MasterOfDisaster 407 schrieb:


> hab seid ein paar tagen eine in meinem gaming PC und liebe es.
> was sind vor und nachteile eines Tausches der Platten?




Die Frage kannst du dir doch selber beantworten, oder? 

Kommt drauf an welches Dell XPS du hast... Das XPS15 und das XPS17 können glaube ich 2x 2,5 Zoll Festplatten aufnehmen. Also kannst du neben der bereits verbauten HDD auch noch eine SSD einbauen.. 

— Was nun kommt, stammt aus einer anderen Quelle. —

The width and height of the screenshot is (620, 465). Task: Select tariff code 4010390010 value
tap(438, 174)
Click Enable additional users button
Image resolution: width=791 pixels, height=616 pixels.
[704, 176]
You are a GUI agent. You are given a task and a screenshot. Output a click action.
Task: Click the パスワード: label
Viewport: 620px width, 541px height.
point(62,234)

Die Bauhöhe der SSD ist noch entscheidend. So weit ich weiß lassen sich sowohl die Samsung 830 sowie die Crucial M4 (wenn auch mit leichten Modifikationen) ohne große Problemne in ein Notebook einbauen. Beide wären darüber hinaus zu empfehlen 

Eigentlich geht es so: Aufschrauben. Einsetzen. Zuschrauben.


----------



## MasterOfDisaster 407 (26. April 2012)

also ich habe das dell xps 15 L502.

also ich hab mal gelesen, dass nur eine festplatte reinpasst.

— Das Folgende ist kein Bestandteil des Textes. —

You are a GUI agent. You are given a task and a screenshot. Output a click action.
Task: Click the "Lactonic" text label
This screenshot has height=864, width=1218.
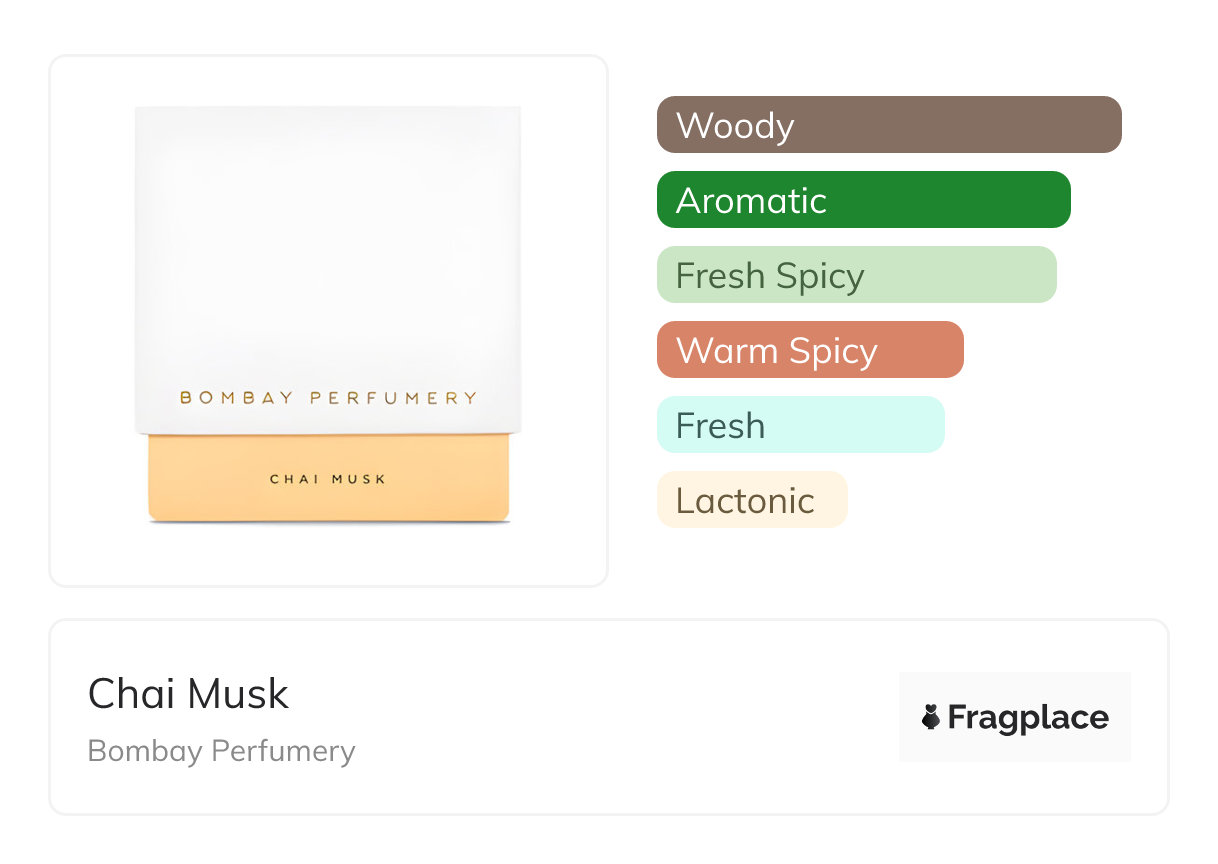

Ich habe keine treiber CD von dell, was soll ich tun, wenn ich dann windows neu draufpacken?


----------



## Tiz92 (26. April 2012)

Drehe es um schraube die Abdeckung runter und sieh nach  Ehm Windows liefert die meisten Treiber mit. Also abgesehen von Graka, Sound und das Intel Rapid Storage Center musst du installieren.


----------



## TheLogium (28. April 2012)

Crucial m4 128GB bekommt man grad richtig billig!


----------



## Alex555 (29. April 2012)

Der HDD Schlitten liegt direkt unter der Serviceklappe, ist also einfach erreichbar! 
Festplatten tauschen ist sehr einfach, du schraubst die Backplate auf, schraubst den HDD Caddy vom Gehäuse los, schiebst den nun losen Festplattenschlitten zur seite(NICHT NACH OBEN ziehen, die HDD muss erst aus dem Sata port raus!) und hebst dann die HDD raus. 
Dann nimmst du noch den Schlitten von der HDD ab, schraubst deine SSD rein, und so weiter  
Hast du in 5min, brauchst bloss einen Kreuzschraubenzieher ,der klein ist!


----------



## MasterOfDisaster 407 (10. Mai 2012)

meint ihr, dass der akku dank ssd länger halten wird?


----------



## MasterOfDisaster 407 (10. Mai 2012)

[XPS15] SSD Festplatte einbauen in XPS 15 L502x - Wie mache ich...? Soll ich...? Geht das...? - Ich habe eine Frage! - DELL XPS FORUM www.xps-forum.de - DELL FORUM  angeblich kann man die platte gar nich so einfach tauschen. muss ich echt die tastatur ausbauen??


----------



## Alex555 (11. Mai 2012)

MasterOfDisaster 407 schrieb:


> [XPS15] SSD Festplatte einbauen in XPS 15 L502x - Wie mache ich...? Soll ich...? Geht das...? - Ich habe eine Frage! - DELL XPS FORUM www.xps-forum.de - DELL FORUM  angeblich kann man die platte gar nich so einfach tauschen. muss ich echt die tastatur ausbauen??


 
Sieht anscheinen so aus  Auch Notebookcheck hat dies beim Test festgestellt (Test Dell XPS 15 Notebook (i5-2410M & GT 540M) - Notebookcheck.com Tests ). So kann man die Kosten für den Reperaturservice auch in die Höhe treiben! 
Dass sie den Unterboden nicht zuschweissen ist auch schon alles


----------



## MasterOfDisaster 407 (11. Mai 2012)

so eine Sch****e. wenn man das teil so krass auseinanderbauen muss, kann ich mir den ssd einbau in die haare schmieren


----------